Y el Changuito, de la mano de Úbeda, voló ante River y se ganó el puesto. Frente a Racing, fue el jugador más desequilibrante. Con su gambeta, fue el único que inquietó a la defensa visitante en el primer tiempo. Y cuando arrancó el segundo, cambió de marcha por la izquierda para que le tomaran el número.
Y si había que ponerle una ficha a un jugador de Boca, era para Zeballos. Porque Milton Giménez no cumplió con un buen partido y Miguel Merentiel está lejos de su mejor nivel. El Changuito es -o fue, mejor dicho, porque terminó la temporada de Boca- el mejor jugador de ataque que tiene el equipo.
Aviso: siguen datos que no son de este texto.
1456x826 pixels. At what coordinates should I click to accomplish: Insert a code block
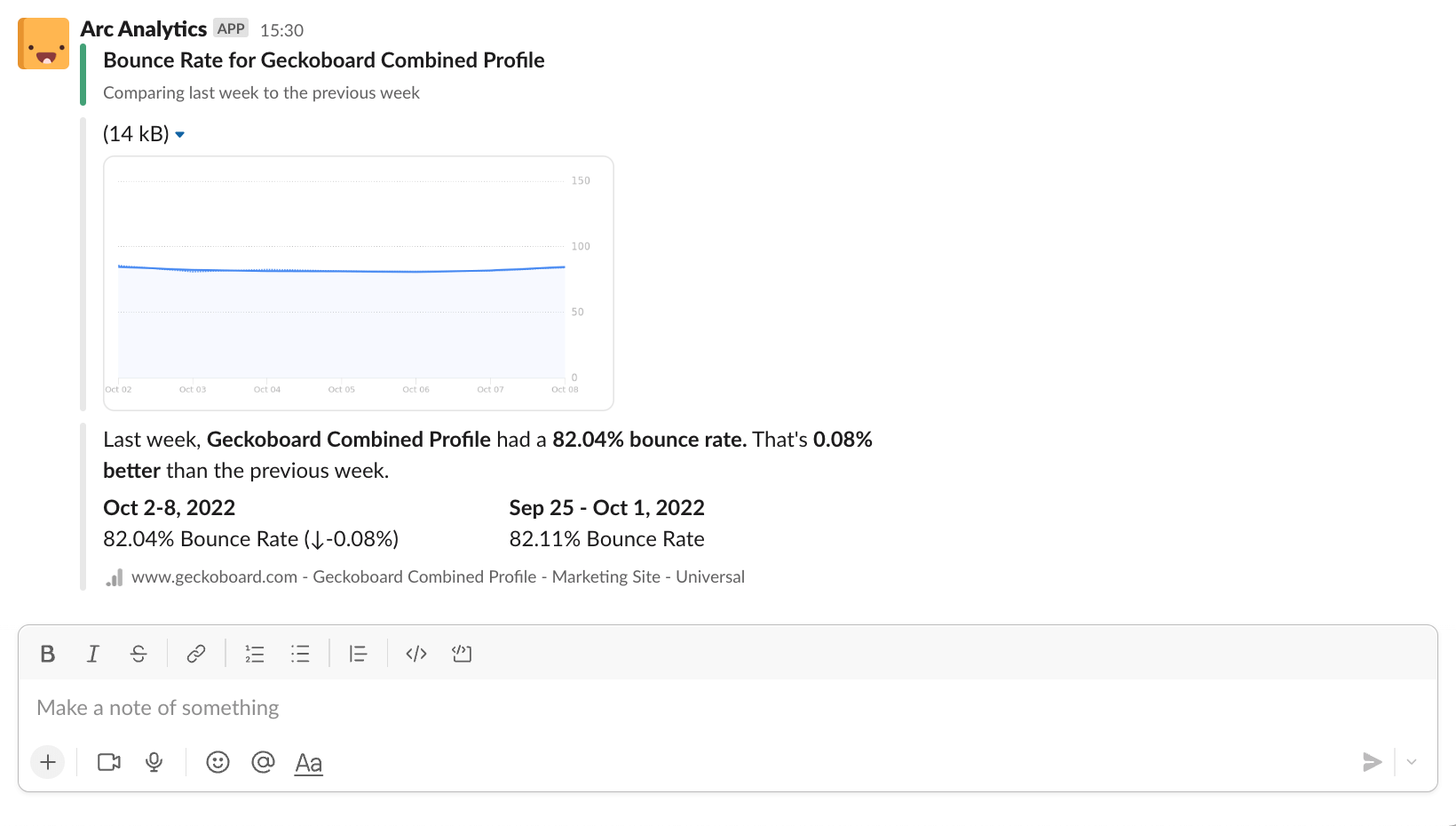point(461,654)
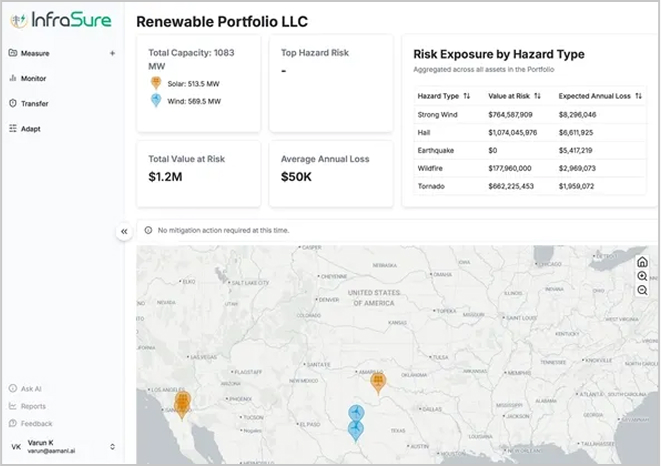Image resolution: width=661 pixels, height=466 pixels.
Task: Click the upper wind turbine map marker
Action: (x=354, y=413)
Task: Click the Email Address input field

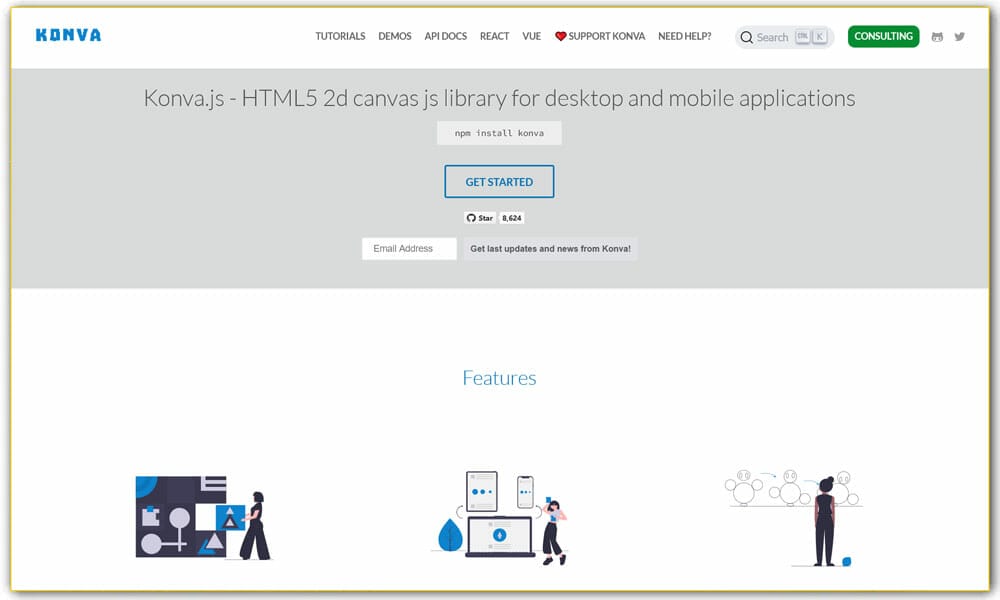Action: pyautogui.click(x=409, y=249)
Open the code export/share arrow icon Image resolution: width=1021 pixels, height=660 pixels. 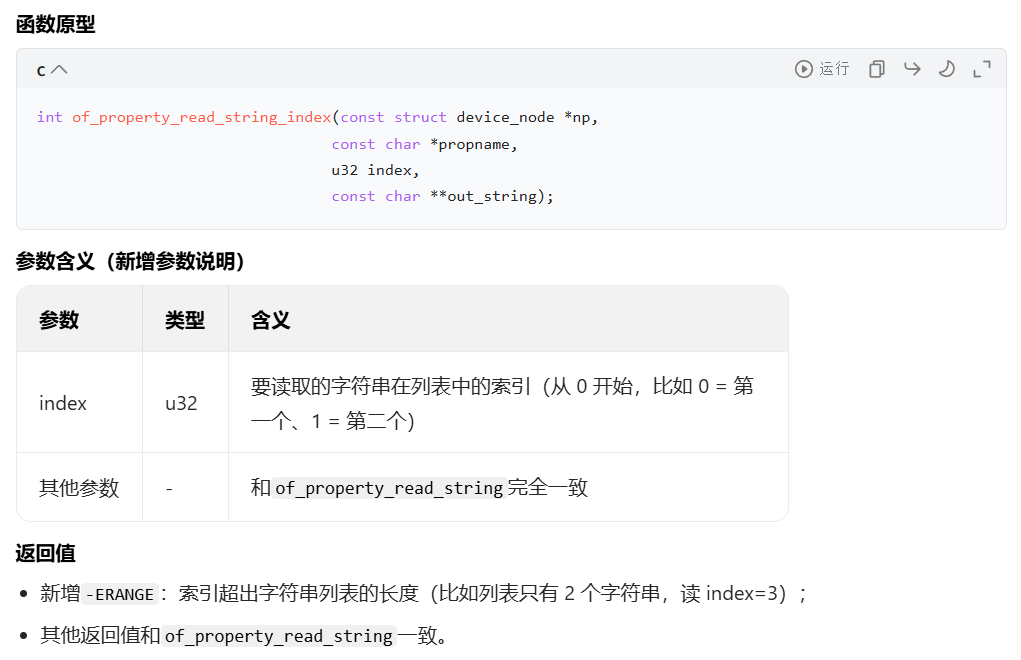[911, 68]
Por eso los hinchas se agarraban la cabeza cuando mostraron el cartel con su número y dejó el campo de juego con un claro gesto de fastidio. Ni lo quiso mirar a Úbeda cuando llegó al banco de suplentes, se sacó rápido la camiseta y masculló insultos mientras se entregaba a la decisión del entrenador, que en definitiva es esa su función. «Son decisiones», diría Russo.
Paredes, que andaba por la mitad de la cancha, también abrió los brazos y se puso de frente al banco de suplentes buscando alguna explicación. Es que no la hay, por supuesto.
¡¡ATENCIÓN AL GESTO DE PAREDES CON EL CAMBIO DEL CHANGO ZEBALLOS!! ¡¡NO LE GUSTÓ NADA AL CAMPEÓN DEL MUNDO QUE TIENE BOCA!! pic.twitter.com/RQIaIcaEJx
— SportsCenter (@SC_ESPN) December 8, 2025
Después del partido, Úbeda dio una explicación muy vaga sobre su decisión que no conformó a nadie: «Lo que estábamos viendo es que estaba cansado, por eso tomamos la decisión de sacarlo. En los tres partidos anteriores también había salido, hizo un desgaste muy grande».